Comedian Jen Kirkman’s gonna make you laugh, Anna North’s new novel might make you cry, and Holly Miranda’s second album will certainly make you dance—in other words, we’ve got a pretty rich weekend planned for you.
We’ve all eaten a block of cheese like a sandwich, right? No? Well, Jen Kirkman has and she’s not ashamed to talk about it, or the fact that she’s a childless divorcee about to turn 40 and what that means in our anti-“spinster” society. With this standup special (which just premiered on Netflix), Kirkman spins an hour’s worth of her incredibly smart, neurotic comedy and reminds us that it’s okay to die alone, we should even feel good about it.
Though Sophie Stark is at the center of Anna North’s new novel, we discover this complicated character—a documentarian whose ability to capture people’s true essence is just as good as her talent for making real-life connections is bad—only through the narration of those who know her.

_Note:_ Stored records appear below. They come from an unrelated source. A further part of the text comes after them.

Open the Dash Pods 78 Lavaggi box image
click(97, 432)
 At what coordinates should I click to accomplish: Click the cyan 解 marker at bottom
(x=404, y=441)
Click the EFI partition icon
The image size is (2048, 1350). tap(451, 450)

A character study with an unusual structure and riveting realism, Sophie, and Sophie, will not soon be forgotten.
Jennifer Connelly plays Nana, a mother who abandoned her two young sons in Peruvian director Claudia Llosa’s latest film Aloft. With a hint of magical-realism and more symbolism than dialogue, Llosa’s film, which also stars Cillian Murphy as one of Nana’s grown sons, and the always excellent Mélanie Laurent as a documentarian helping him search for his mother, is packed with beautiful, wintry landscapes, perhaps to help soften its uncomfortable look at motherhood.
A mix of acoustic folk with a decent dose of pop-tinged rock, Holly Miranda’s self-titled sophomore album showcases the singer-songwriter coming into her own. With guitar, piano, sax, and strings filling the space behind her sassy lyrics—“The days are shorter, but the nights are long/We could fuck in the sun and dance till dawn”—Holly Miranda is a smorgasbord of musical tastes and talents.

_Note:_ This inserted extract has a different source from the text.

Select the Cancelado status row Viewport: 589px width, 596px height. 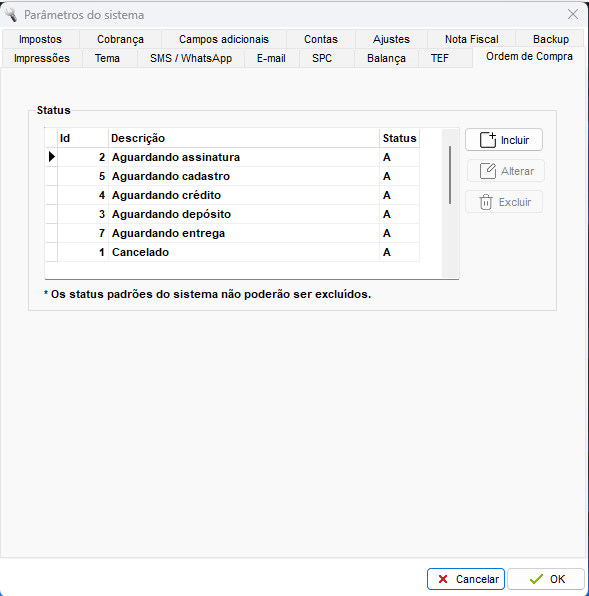233,252
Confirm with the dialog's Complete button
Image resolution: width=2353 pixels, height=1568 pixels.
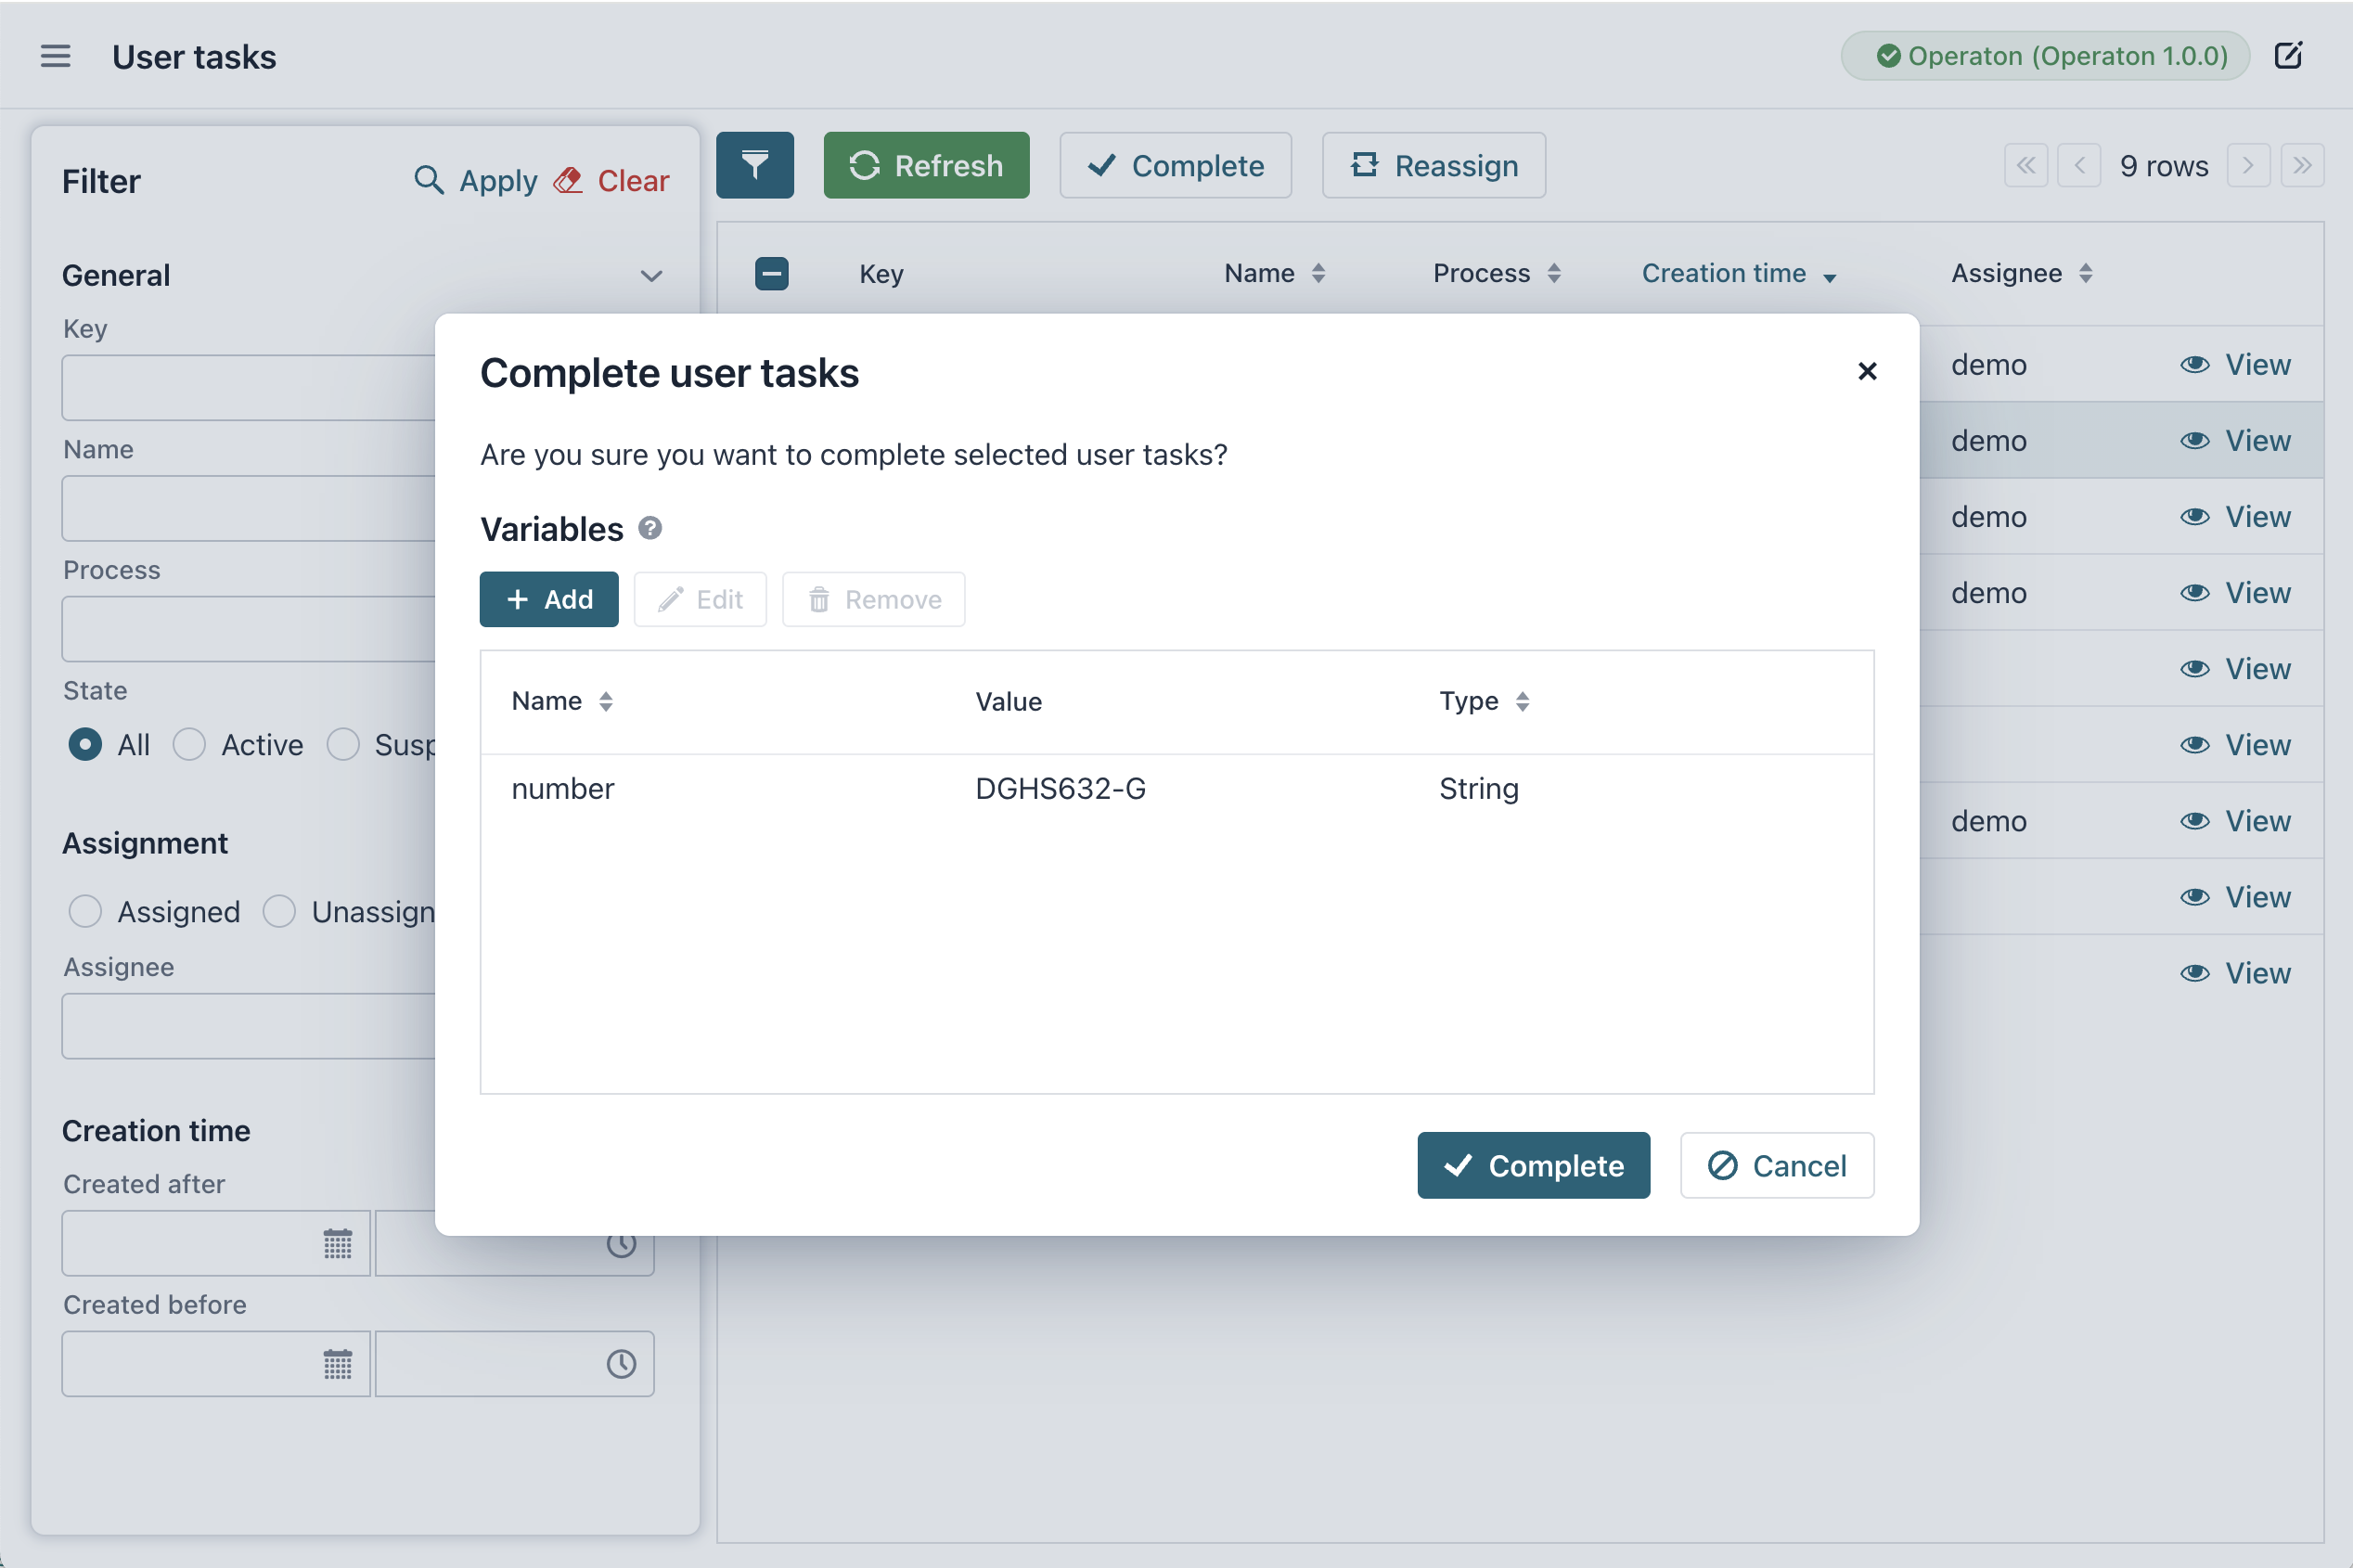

Nell Zink takes her absurdist style and applies it to a story that addresses sexual orientation and race in ways you could never imagine in her second novel Mislaid. Set in the ’60s, Peggy, a White lesbian, marries Lee, a White gay man, and they have two children before she runs off with their daughter and changes both of their identities to that of African-Americans via Virginia’s “one-drop rule.” It’s a satire of life in the South, one that comes with a hefty helping of Zink’s scathing kookiness.